When not zipping around the country describing the action in the middle, there are further opportunities closer to home as Jonathan becomes known for master of ceremonies duties.
At the risk of sounding like his agent, he’s already proving popular with regular cricket gigs at Rawdon CC, did the York Senior League dinner and is pencilled in for 2019.
We turn our focus back to club cricket and as a parent of two lads playing in West Yorkshire, he strikes a note of caution about the ability of cricket clubs to field junior teams in heartlands where once the game dominated everything else.

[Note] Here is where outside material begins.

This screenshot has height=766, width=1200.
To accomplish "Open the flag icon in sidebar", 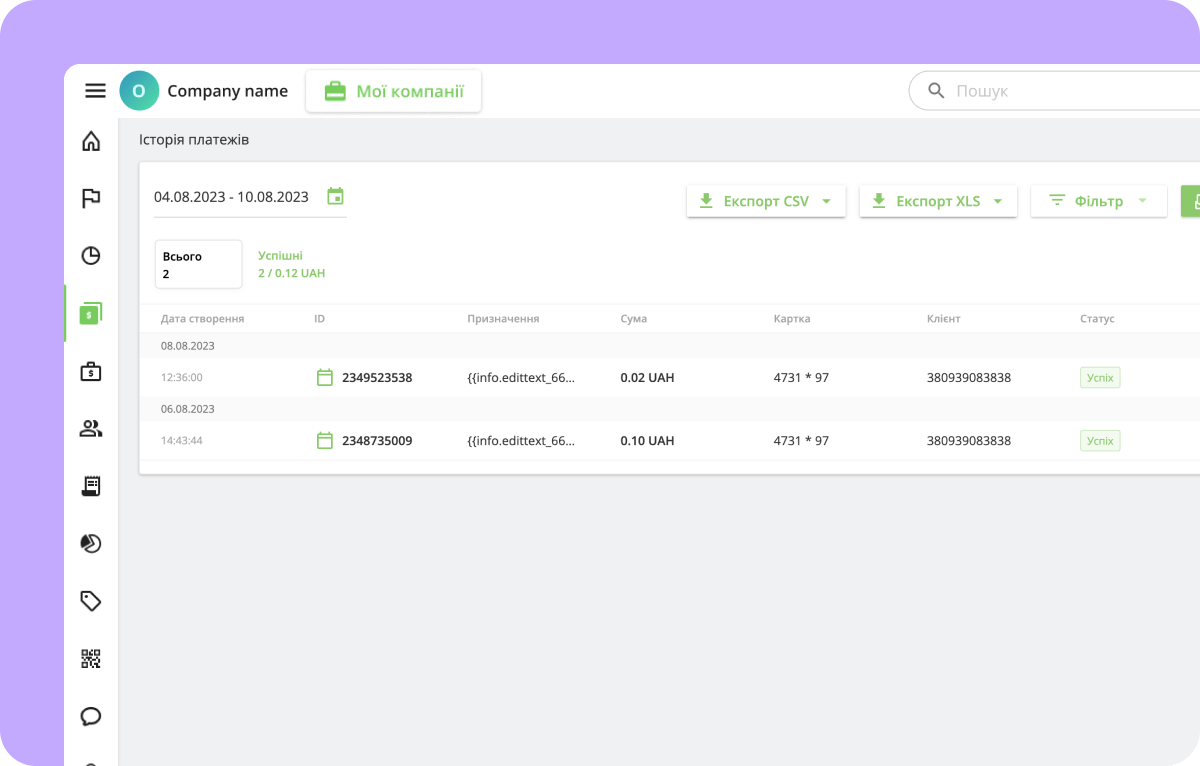I will pyautogui.click(x=91, y=198).
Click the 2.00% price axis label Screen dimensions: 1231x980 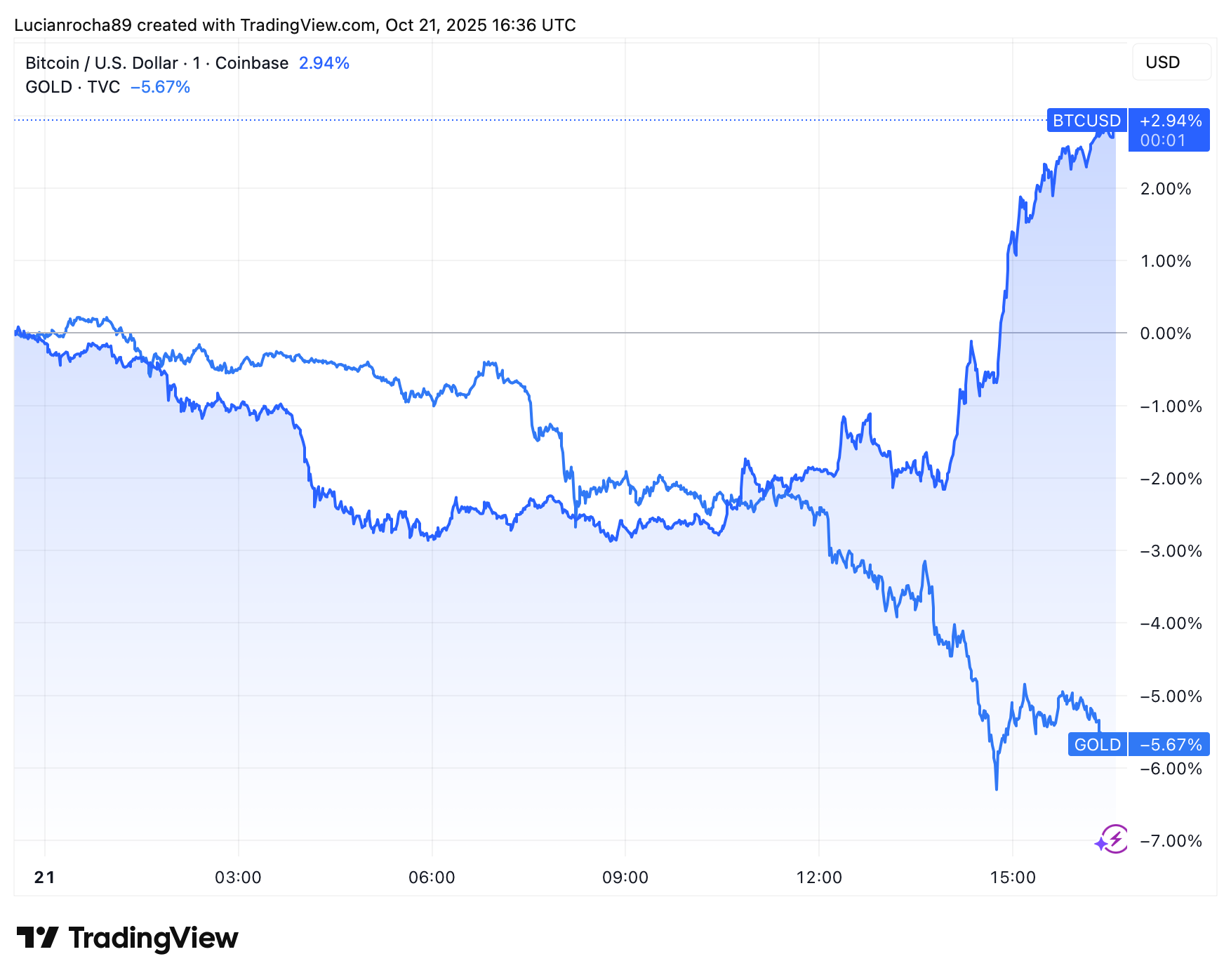pos(1165,189)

Doidge’s observation of long-standing Bradford League sides being unable to fulfil junior fixtures is something I’ve heard before and is no doubt replicated all around Yorkshire.
It might be unthinkable but the reality remains that cricket has a right scrap on its hands to retain young players, as well as persuading newcomers to choose the game too.
I look forward to tuning into Jonathan’s commentary again throughout this season. He is already embracing social media with tweeted pitch-side reports, interviews and photos that his media access affords.
Doidge strikes me as someone who is chuffed to have landed his dream job and that enthusiasm is infectious, whether on air or online. He’s clearly plumbed into all kinds of cricketing networks in Yorkshire, judging by the friendly reaction to landing the BBC job back in October.
An undoubted bonus is that, with his background of muddy whites in Yorkshire’s leagues, the grassroots game will get its moment in the limelight, whenever the chance arises.